▸ **Data extracts**:
#####
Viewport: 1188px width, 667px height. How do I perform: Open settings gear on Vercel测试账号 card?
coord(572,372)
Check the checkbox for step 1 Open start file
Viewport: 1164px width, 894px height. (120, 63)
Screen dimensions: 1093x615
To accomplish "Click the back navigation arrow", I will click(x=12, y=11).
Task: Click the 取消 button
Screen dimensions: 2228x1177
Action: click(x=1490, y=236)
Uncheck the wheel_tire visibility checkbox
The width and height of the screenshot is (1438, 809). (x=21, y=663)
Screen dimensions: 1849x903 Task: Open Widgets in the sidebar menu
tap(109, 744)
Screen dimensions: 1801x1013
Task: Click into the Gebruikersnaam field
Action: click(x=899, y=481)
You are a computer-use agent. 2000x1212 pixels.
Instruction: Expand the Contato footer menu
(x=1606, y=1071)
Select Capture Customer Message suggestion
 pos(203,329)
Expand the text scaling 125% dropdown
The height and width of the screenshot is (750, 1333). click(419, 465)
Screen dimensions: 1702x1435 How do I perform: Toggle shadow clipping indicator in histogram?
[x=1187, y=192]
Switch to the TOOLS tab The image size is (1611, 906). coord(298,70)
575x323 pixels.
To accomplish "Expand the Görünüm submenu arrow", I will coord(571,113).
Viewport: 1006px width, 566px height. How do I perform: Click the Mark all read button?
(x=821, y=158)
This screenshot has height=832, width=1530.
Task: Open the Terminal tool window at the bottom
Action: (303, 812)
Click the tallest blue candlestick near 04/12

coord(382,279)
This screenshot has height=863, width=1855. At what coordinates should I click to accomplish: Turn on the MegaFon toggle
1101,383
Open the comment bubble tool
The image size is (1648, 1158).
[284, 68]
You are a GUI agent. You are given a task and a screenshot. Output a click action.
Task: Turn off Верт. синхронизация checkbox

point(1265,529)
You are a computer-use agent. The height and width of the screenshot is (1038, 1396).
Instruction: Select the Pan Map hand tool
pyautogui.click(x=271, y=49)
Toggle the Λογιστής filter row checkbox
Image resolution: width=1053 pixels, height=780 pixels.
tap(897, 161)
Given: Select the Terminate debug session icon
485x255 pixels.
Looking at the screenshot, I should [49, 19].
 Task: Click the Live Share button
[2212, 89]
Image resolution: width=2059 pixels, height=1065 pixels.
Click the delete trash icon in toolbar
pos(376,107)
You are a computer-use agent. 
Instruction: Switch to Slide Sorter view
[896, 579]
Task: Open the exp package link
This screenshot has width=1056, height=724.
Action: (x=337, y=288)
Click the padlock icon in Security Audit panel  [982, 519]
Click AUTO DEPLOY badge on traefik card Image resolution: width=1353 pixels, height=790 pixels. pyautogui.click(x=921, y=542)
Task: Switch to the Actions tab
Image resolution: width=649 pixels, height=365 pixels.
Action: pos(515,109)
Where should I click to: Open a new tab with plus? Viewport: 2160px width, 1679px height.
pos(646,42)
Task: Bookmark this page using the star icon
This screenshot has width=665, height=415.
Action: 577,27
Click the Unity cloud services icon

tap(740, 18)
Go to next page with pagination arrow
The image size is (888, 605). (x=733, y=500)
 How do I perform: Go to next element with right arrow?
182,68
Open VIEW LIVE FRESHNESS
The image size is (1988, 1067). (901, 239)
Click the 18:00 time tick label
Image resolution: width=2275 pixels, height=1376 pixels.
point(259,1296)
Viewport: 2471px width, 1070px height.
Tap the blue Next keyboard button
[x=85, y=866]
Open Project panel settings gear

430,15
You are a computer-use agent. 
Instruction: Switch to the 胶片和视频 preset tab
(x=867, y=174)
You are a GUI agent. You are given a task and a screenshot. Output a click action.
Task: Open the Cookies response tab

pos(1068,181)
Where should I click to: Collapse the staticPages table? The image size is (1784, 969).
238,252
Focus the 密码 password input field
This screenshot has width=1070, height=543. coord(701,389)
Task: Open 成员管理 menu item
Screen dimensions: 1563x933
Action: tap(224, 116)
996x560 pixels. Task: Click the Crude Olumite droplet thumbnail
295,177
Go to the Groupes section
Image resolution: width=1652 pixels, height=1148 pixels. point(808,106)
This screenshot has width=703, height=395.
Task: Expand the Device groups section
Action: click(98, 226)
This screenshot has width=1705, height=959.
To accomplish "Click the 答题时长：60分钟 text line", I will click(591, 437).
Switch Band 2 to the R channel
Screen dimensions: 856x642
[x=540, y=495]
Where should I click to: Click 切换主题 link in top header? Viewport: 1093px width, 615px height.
#####
▸ **What you have to do**: The answer should consist of the lines from the first line of the entries through the line with "Switch to the TOOLS", copied exactly.

▸ **Result of the task**:
Viewport: 1188px width, 667px height. How do I perform: Open settings gear on Vercel测试账号 card?
coord(572,372)
Check the checkbox for step 1 Open start file
Viewport: 1164px width, 894px height. (120, 63)
Screen dimensions: 1093x615
To accomplish "Click the back navigation arrow", I will click(x=12, y=11).
Task: Click the 取消 button
Screen dimensions: 2228x1177
Action: click(x=1490, y=236)
Uncheck the wheel_tire visibility checkbox
The width and height of the screenshot is (1438, 809). (x=21, y=663)
Screen dimensions: 1849x903 Task: Open Widgets in the sidebar menu
tap(109, 744)
Screen dimensions: 1801x1013
Task: Click into the Gebruikersnaam field
Action: click(x=899, y=481)
You are a computer-use agent. 2000x1212 pixels.
Instruction: Expand the Contato footer menu
(x=1606, y=1071)
Select Capture Customer Message suggestion
 pos(203,329)
Expand the text scaling 125% dropdown
The height and width of the screenshot is (750, 1333). click(419, 465)
Screen dimensions: 1702x1435 How do I perform: Toggle shadow clipping indicator in histogram?
[x=1187, y=192]
Switch to the TOOLS tab The image size is (1611, 906). coord(298,70)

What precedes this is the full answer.